------ QUOTED PASSAGE ------

Such people could inform themselves about that, merely by reading Kierkegaard (if they ever understood him).
Now, I can make this plain as day by simple reference to the fact that 'out there' in the social conversation/culture war/civil war(s) that we have all noticed developing (and now the economic and psychological factors have made themselves very evident)

No doubt.

But there is a question about this, because the obeervation that "there are, out there" so to speak, such wars and conflicts raises an important question immediately: why are there such? What is causing or feeding them? And to that, we might add the question, "Are the cultural wars and conflicts themselves the deepest problem, or is the existence of such a symptom of a deeper, prior problem?"
Nazi, fascism, violent intolerance, suppression of speech, broaching of the topic that speech, saying something, can be considered an act of war, a 'violence' against another person or some sacred idea they hold,

These are all inventions of the Left. There are, today, neither Nazis, facists, intolerant persons or white supremacists in more than tiny quantities: the Left, however, is in desperate need of a vigorous bogeyman to prove its own importance. So it continually generates these things, in an effort to bolster its own appearance of relevance. But they are not apparent to any of us in the West , at least any who are not deeply indoctrinated by Leftism.

Neo-Marxism is the political problem. As Lindsay points out, it has recently converted itself to "race Marxism," replacing the old "class Marxism" of old. But to anybody with even a rudimentary understanding of Marxist thought, it has to be apparent that it thrives on conflict...and if it can't find enough of it, it must generate it itself. It must manufacture wars, tensions, propaganda, conflict, etc. because absent those things, nobody has a use for Marxism at all.
and now the outbreak of war in Europe that tantalizes major players to get deeply involved,
That's a distraction. It's the oldest magician's trick in the book: make something exciting happen with you left hand, so the audience looks away from something else your right hand is doing. Nothing is quite so exciting and distracting as a war. People can't even afford to look away. So it serves the purpose perfectly.

Don't expect the Left to reduce its calls for war and its aggitations to perpetuate it. In this moment, it needs that distraction from domestic interference at home. It cannot possibly survive if people take an honest look at what it's presently up to domestically. And the Left knows it.
AJ to IC: You do not own the regeneration processes friend.
IC: Of course I don't. I never claimed I did. Christ does, though.
First, I am forced to 'make clarifying declarations'. [/quote]
I assume this latter section, being separated from the former by both by a black line and by its language, is not addressed to me, so I won't respond to it, in order not to irritate you. Still, it's odd that, in a message to me rather than a separate message to all, you see fit to slip into third person pronouns and talk about me (so to speak) behind my back and in front of my face at the same time.

------

- [ACTIVITY 1]: Sum up the passage in two sentences.
- [ACTIVITY 2]: Reproduce the part of the passage that opens with the words containing "Neo-Marxism is the" and closes with "Marxism at all.".

------ INFORMATION SUPPLIED ------

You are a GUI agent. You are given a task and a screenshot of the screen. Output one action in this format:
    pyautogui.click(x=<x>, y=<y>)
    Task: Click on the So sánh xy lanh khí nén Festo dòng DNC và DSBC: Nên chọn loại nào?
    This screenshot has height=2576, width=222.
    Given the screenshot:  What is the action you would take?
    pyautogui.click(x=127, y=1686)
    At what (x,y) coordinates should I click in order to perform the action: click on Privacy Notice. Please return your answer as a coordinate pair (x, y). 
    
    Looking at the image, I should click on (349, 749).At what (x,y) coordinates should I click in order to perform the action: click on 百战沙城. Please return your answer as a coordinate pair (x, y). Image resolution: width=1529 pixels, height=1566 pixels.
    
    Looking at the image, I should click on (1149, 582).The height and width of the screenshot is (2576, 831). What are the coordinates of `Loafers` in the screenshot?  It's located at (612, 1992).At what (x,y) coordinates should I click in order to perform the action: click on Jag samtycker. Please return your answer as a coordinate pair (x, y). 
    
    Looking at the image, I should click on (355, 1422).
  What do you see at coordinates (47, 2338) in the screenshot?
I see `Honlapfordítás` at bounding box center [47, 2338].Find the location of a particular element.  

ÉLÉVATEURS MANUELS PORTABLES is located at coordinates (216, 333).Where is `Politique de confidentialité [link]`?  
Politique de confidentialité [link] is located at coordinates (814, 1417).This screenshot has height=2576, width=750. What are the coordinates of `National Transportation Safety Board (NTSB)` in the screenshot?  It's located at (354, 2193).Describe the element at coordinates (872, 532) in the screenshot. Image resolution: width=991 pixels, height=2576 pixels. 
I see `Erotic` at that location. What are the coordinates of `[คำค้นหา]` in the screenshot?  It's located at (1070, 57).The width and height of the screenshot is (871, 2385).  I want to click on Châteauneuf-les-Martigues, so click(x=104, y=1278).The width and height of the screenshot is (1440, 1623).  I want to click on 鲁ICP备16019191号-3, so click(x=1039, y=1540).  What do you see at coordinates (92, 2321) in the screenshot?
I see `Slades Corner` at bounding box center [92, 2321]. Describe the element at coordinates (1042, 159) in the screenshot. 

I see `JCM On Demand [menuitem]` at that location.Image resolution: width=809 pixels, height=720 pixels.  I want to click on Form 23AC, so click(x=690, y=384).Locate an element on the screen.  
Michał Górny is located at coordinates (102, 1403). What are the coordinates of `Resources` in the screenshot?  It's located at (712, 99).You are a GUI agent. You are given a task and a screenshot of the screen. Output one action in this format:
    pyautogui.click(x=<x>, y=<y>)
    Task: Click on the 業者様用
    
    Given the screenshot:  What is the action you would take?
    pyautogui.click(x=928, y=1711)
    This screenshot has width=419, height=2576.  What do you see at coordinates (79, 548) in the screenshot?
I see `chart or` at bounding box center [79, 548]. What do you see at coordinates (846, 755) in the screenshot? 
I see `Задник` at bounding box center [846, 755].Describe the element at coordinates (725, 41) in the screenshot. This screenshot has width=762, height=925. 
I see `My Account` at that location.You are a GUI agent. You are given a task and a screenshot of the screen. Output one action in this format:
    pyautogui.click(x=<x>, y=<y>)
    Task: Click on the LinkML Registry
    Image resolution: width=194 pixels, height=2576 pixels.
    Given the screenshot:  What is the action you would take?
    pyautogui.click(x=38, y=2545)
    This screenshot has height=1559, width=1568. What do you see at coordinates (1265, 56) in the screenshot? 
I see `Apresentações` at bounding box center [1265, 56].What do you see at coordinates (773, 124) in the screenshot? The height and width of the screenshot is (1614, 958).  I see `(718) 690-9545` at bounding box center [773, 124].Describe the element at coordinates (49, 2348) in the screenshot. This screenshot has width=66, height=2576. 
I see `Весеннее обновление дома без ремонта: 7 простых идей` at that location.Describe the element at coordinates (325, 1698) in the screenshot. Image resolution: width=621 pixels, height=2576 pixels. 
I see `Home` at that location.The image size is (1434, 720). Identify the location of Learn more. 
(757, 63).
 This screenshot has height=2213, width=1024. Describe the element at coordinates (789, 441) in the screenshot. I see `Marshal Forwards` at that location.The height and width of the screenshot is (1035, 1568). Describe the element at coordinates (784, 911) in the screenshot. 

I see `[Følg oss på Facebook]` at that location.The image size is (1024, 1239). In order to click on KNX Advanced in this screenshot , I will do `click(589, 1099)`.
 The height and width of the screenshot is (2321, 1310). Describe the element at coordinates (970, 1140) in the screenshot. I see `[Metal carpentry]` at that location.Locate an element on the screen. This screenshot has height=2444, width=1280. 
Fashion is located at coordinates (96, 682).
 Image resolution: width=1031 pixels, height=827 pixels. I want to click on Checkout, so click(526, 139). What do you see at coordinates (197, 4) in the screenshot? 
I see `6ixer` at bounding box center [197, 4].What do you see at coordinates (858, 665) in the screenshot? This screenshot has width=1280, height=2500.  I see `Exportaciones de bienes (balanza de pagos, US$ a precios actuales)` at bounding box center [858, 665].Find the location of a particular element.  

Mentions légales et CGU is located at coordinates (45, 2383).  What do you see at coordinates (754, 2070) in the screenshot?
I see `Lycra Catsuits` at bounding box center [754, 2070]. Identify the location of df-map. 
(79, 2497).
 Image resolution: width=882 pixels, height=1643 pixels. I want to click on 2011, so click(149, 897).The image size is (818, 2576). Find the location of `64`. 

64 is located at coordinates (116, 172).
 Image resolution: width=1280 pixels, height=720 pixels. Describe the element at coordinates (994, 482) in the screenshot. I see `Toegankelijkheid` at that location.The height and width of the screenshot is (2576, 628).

------

- [YOUR RESPONSE 1]: The passage asks whether today's culture wars are the deepest problem or a symptom of a prior one, and it claims that Nazis, fascists and white supremacists are inventions of the Left, which generates them to bolster its own relevance. It argues that neo-Marxism, now recast as "race Marxism," thrives on conflict and manufactures it, and that the war in Europe is a distraction from what the Left is doing at home.

- [YOUR RESPONSE 2]:
Neo-Marxism is the political problem. As Lindsay points out, it has recently converted itself to "race Marxism," replacing the old "class Marxism" of old. But to anybody with even a rudimentary understanding of Marxist thought, it has to be apparent that it thrives on conflict...and if it can't find enough of it, it must generate it itself. It must manufacture wars, tensions, propaganda, conflict, etc. because absent those things, nobody has a use for Marxism at all.